Após ameaças via redes sociais, Barbara*, uma mulher transgênero surda, denunciou o então namorado em uma delegacia em Ceilândia (DF). O 1º Juizado de Violência Doméstica e Familiar Contra a Mulher de Ceilândia negou conceder medidas protetivas de urgência, porque ela não teria ainda alterado seu nome em cartório. A Câmara Criminal do TJDFT reverteu o entendimento em agosto passado.

“A alteração do registro civil não é o que constitui a pessoa em sua identidade de gênero. Esta se dá mediante a compreensão do próprio indivíduo, cabendo ao Estado apenas o reconhecimento dessa identidade”, escreveu o relator do caso. Assim, prevalece o nome social, declarado pela mulher na delegacia.

A observação sobre a identidade de gênero valeria para a definição como feminicídio, quando a vítima é uma mulher trans. Em decisão de 2020, por exemplo, a 5ª Turma do Superior Tribunal de Justiça (STJ) não aceitou Habeas Corpus de acusados de tentativa de homicídio que buscavam excluir a qualificadora do feminicídio à mulher trans. A efetiva aplicação caberia ao Tribunal do Júri, como já acontece para mulheres cis, de acordo com a motivação de gênero para o crime.

“Em todos os casos, precisam pensar nas vidas envolvidas. Quando os problemas chegam à Justiça, ela não pode replicar a transfobia, mas caminhar para a ruptura dela”, diz a procuradora Farina.

*Nas reportagens do JOTA, são, geralmente, informados os números dos processos. Neste caso, eles não foram expostos e os nomes das pessoas foram trocados para preservar a privacidade delas. 
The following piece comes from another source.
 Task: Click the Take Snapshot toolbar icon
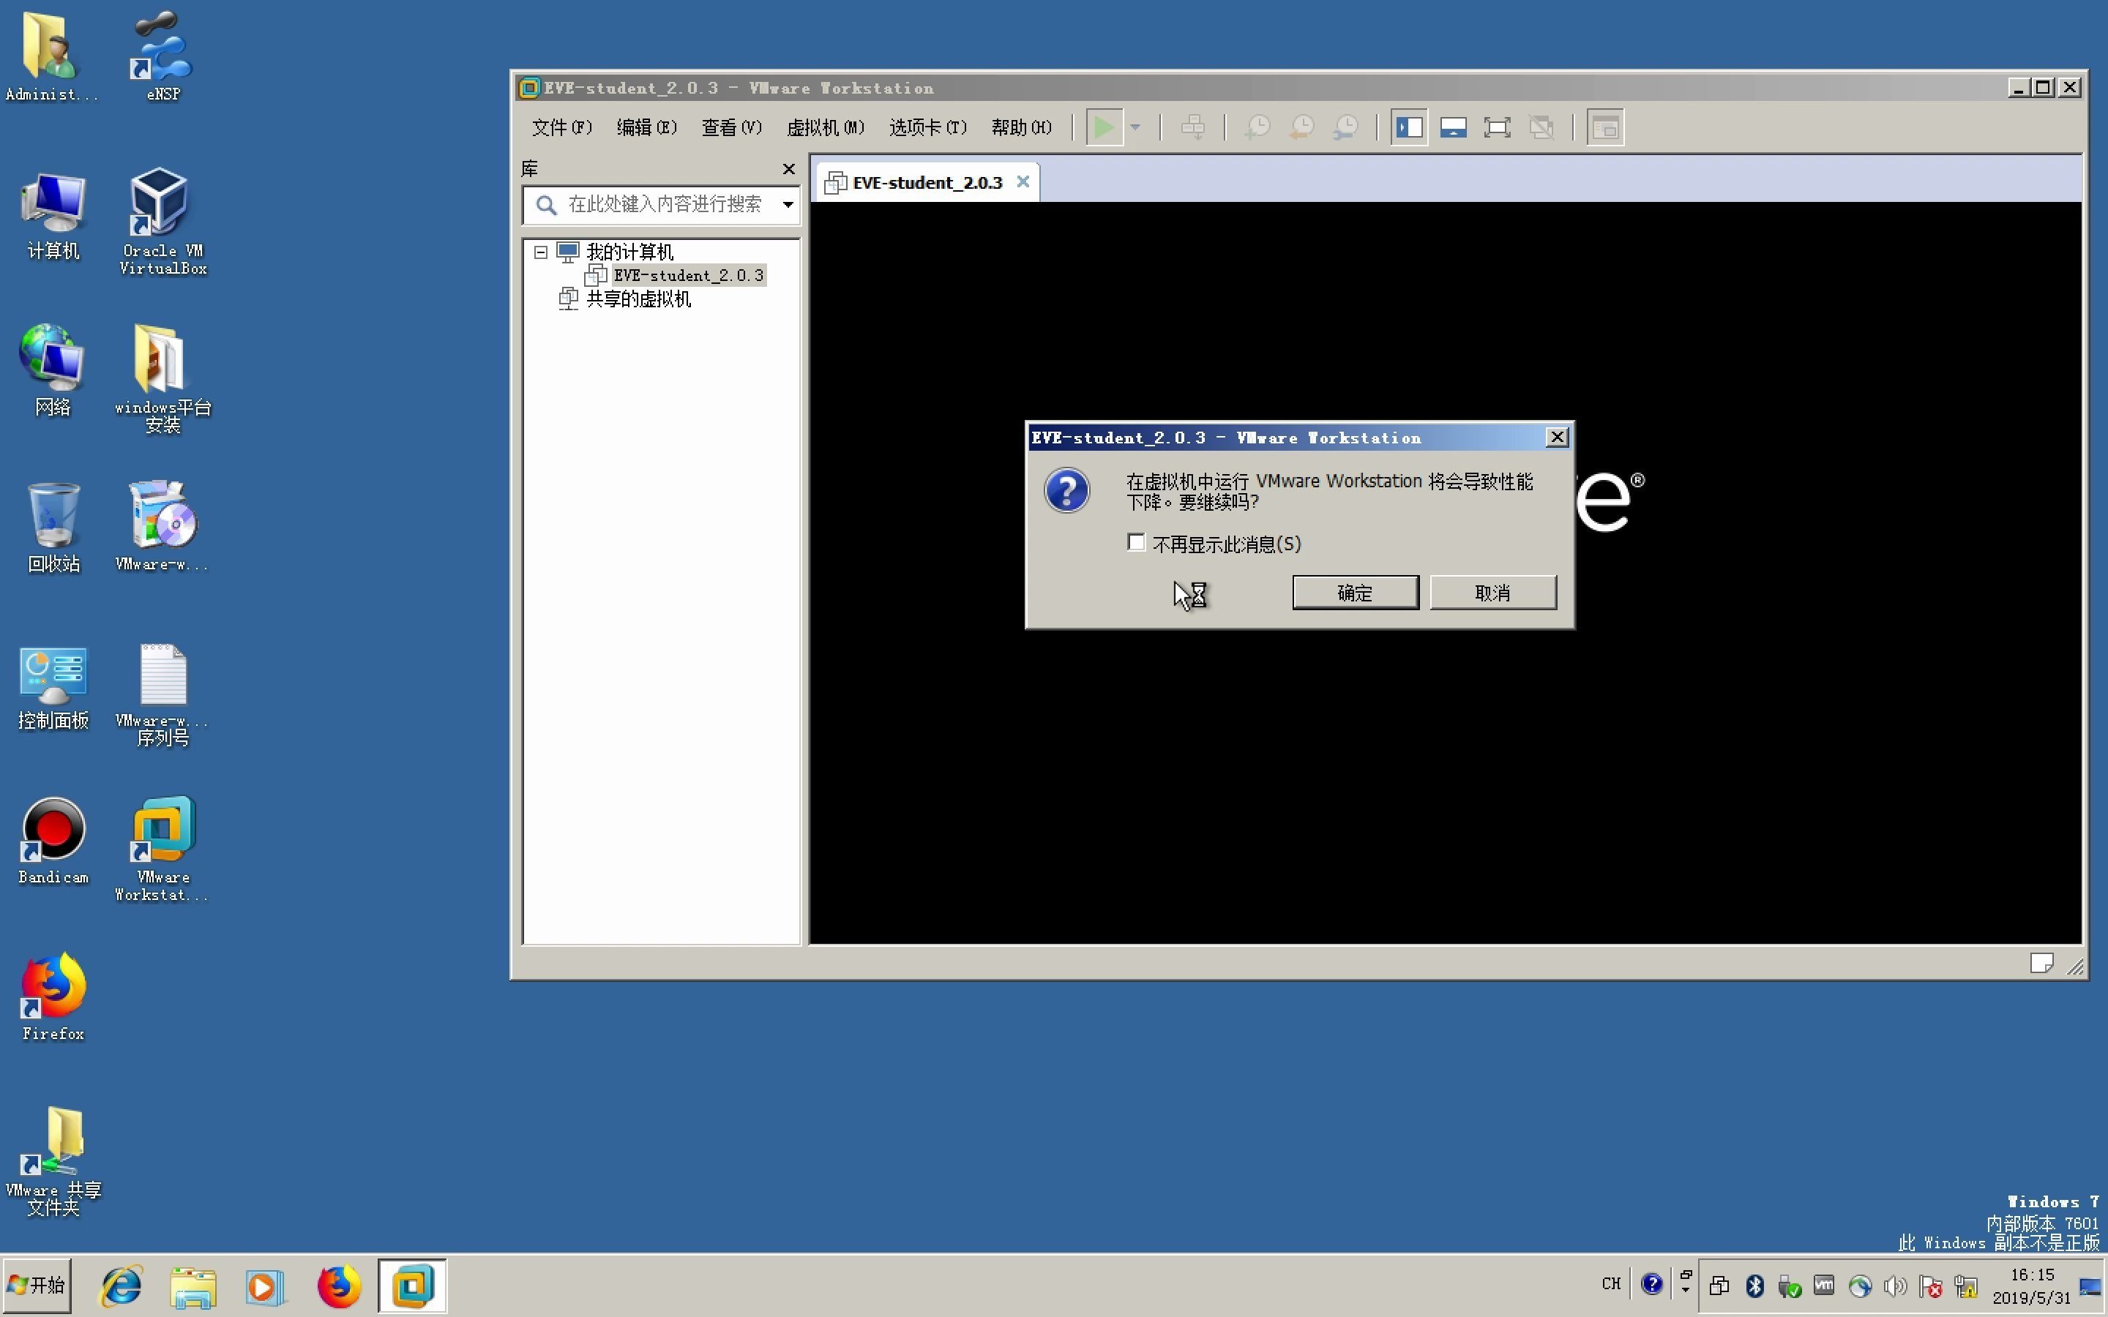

Manifestação das empresas citadas na reportagem

A Bradesco Saúde informou que “não comenta casos levados à apreciação do Poder Judiciário”.

“A Central Nacional Unimed não comenta processos que estão em andamento”.

“Há 10 anos, o Grupo Carrefour Brasil mantém uma Plataforma de Diversidade e Inclusão. A inclusão de pessoas trans está entre as nossas prioridades. Contamos com mais de 160 pessoas trans trabalhando em nossas unidades. Internamente, mantemos o IDE, nosso programa de desenvolvimento profissional de grupos minorizados, que inclui pessoas trans, ao passo que, externamente, promovemos o Carrefour TRANSforma, nosso programa de capacitação profissional. Em nosso site institucional, possuímos ainda uma cartilha em diversidade LGBTI+, reforçada periodicamente com nossos colaboradores e disponível para toda a sociedade. Por fim, qualquer violação ao Código de Conduta Ética da companhia pode ser reportado via canal de denúncias operado por empresa externa e independente”.

“O Santander informa que reconheceu o nome da cliente em questão em todos os seus canais de relacionamento. O uso do nome social é estendido pelo banco a todos os clientes que solicitem ser reconhecidos de acordo com sua identidade de gênero”. 

A Comlurb não comentou até a publicação da reportagem, mas disse que poderia se manifestar mais tarde. O espaço está aberto.